У нас есть очень много людей, которые на самом деле не хотят брать ответственность и работать на результат. Есть очень много людей и в среде власти, и в среде оппозиции, которые только лозунгами оперируют. Перебрасывание таких шаров не ведет к практическим результатам. Поэтому я считаю, что нужно работать, использовать все возможности, которые есть, в том числе и с помощью Запада, и работать.

— Недавно вы сказали (https://www.youtube.com/watch?v=nN9Wt8uDVrg), что целиком поддерживаете Лукашенко в том, что он в непростых условиях отстаивает интересы страны и своих граждан. Раньше вы такого не говорили. Это статус депутата обязывает?

— Нет. Разговор шел именно о выступлении Александра Григорьевича Лукашенко на встрече с депутатами. Я сказала именно об этом его выступлении, так как он говорил и о белорусском языке, и о том, чтобы депутаты выходили к трибуне и озвучивали те проблемы, о которых им говорят избиратели. Это его выступление мне понравилось, так как он выступил как руководитель независимого государства и призвал депутатов к активности. Депутатам предыдущего созыва как раз и вменяли, что их не видно и не слышно.
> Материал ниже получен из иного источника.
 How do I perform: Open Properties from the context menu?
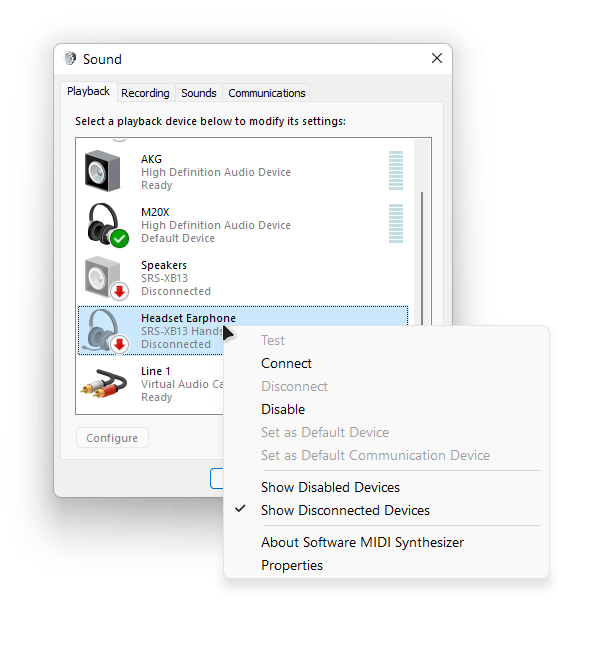(x=292, y=565)
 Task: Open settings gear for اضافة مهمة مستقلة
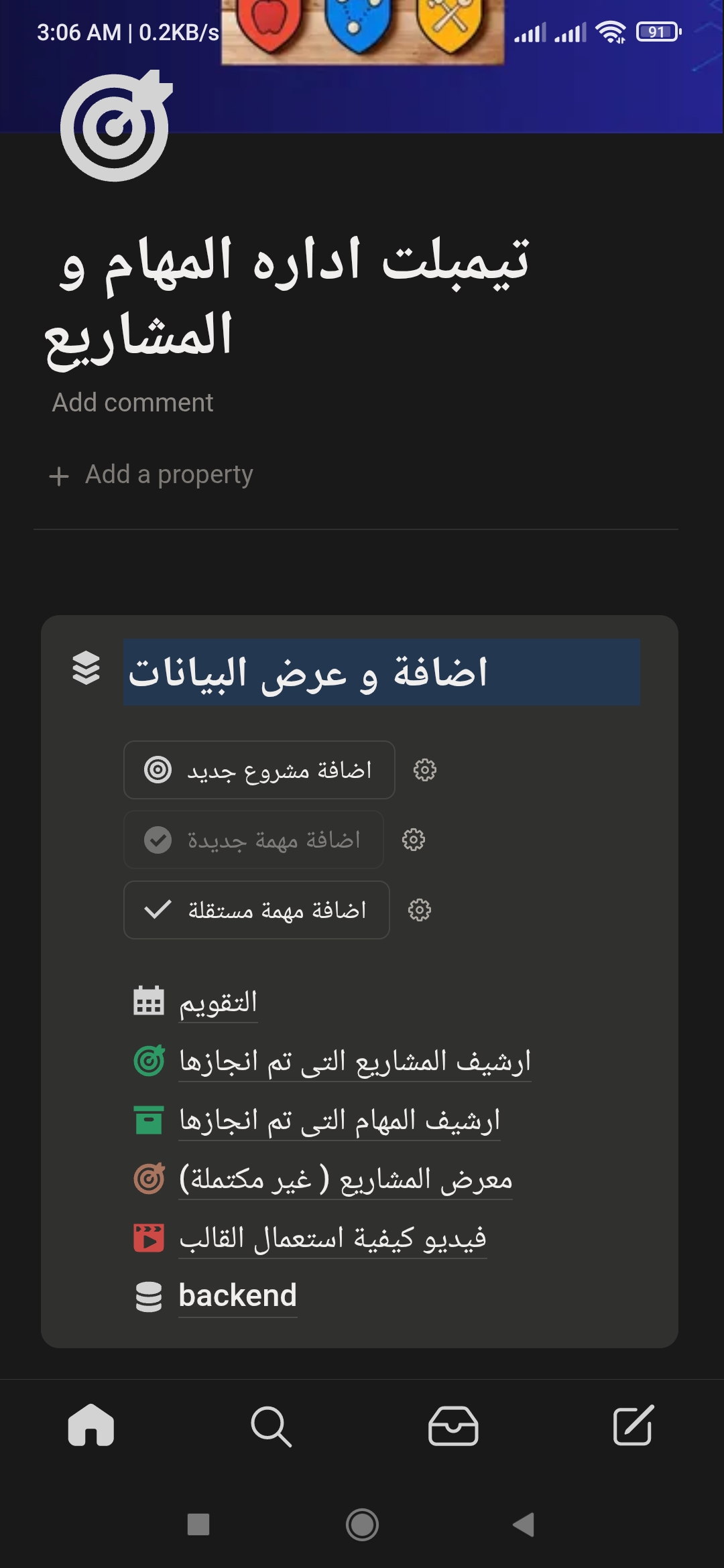pos(420,910)
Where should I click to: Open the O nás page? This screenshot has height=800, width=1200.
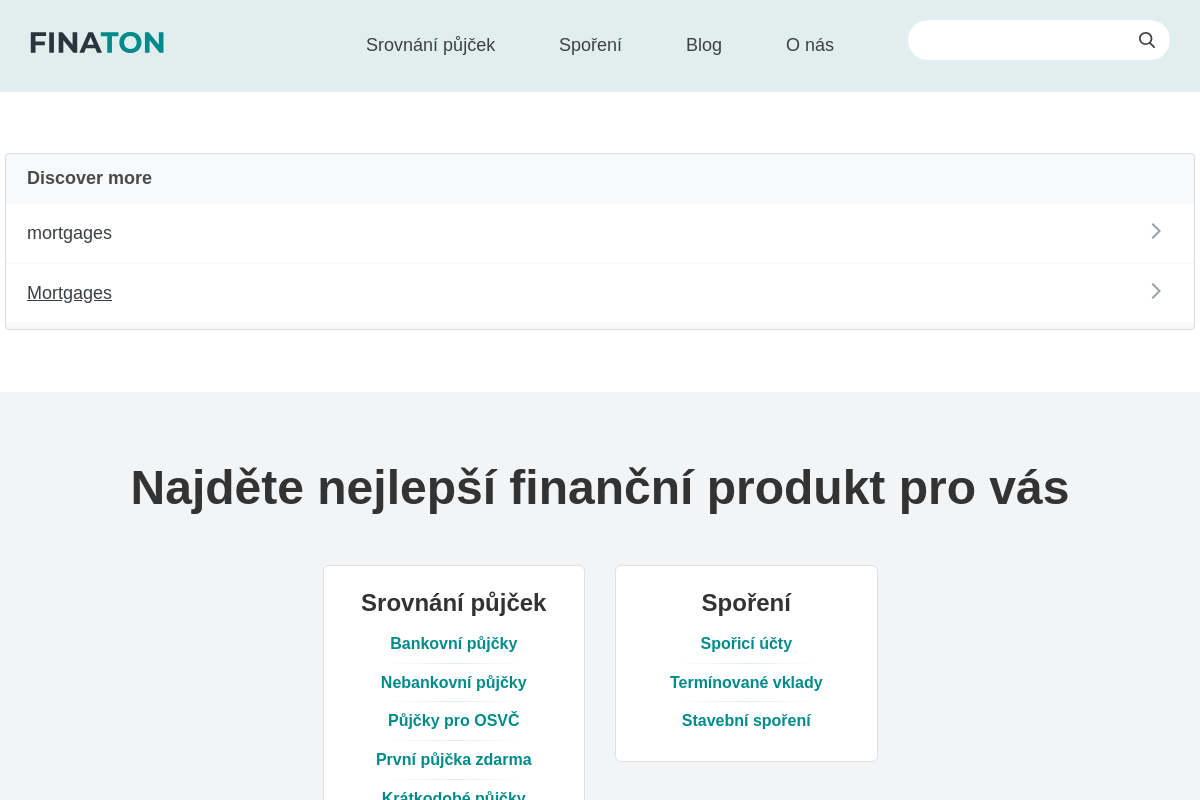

— Вас так могут и в коллаборационизме обвинить.

— Пускай обвиняют в чем угодно. Но если человек говорит то, что и я считаю правильным, мне все равно.

Еще вы обещали носить красно-бело-красный флажок, а сейчас на вас значок депутата с нынешним флагом Беларуси.

Я не обязана носить значки каждый день, но ношу значок депутата и нашей организации, чтобы позиционировать себя. Я — представитель организации в парламенте. От бело-красно-белого стяга я не отрекалась, и он у меня есть как часть символики Общества белорусского языка.

Я просто не терплю насилия. Когда мне начинают что-то указывать, то, как всякий демократический человек, я могу отреагировать совершенно по-другому. Не потому, что я изменила своим принципам. Когда шла кампания за подписи, чтобы бело-красно-белый флаг стал историко-культурной ценностью, я поставила свою подпись. Если нужно будет поднять этот вопрос в парламенте, я подниму. Когда у меня будет стоять бело-красно-белый стяг на рабочем месте, я скажу. Но я не буду им потрясать ради того, чтобы кому-то угодить.

Белорусский язык

— Вы говорили, что принятие закона о поддержке белорусского языка — это ваша основная задача как депутата. В чем смысл этого закона и реально ли, что парламент его примет?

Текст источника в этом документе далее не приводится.